Required task: How many of the lines below contain the word "Click"? Reply with the number alone.
[START Entries shown]
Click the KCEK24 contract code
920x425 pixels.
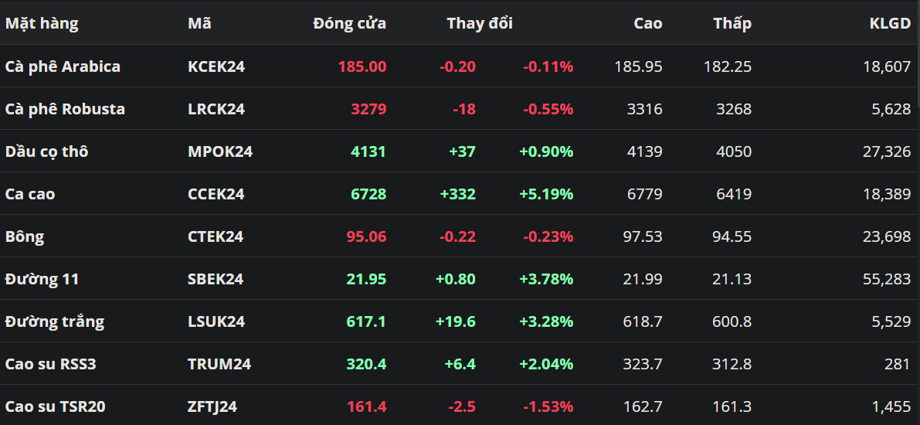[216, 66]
[END Entries shown]
[START Entries shown]
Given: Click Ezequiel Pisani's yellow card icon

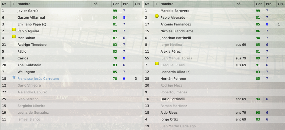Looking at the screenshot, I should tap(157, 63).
[END Entries shown]
Task result: 2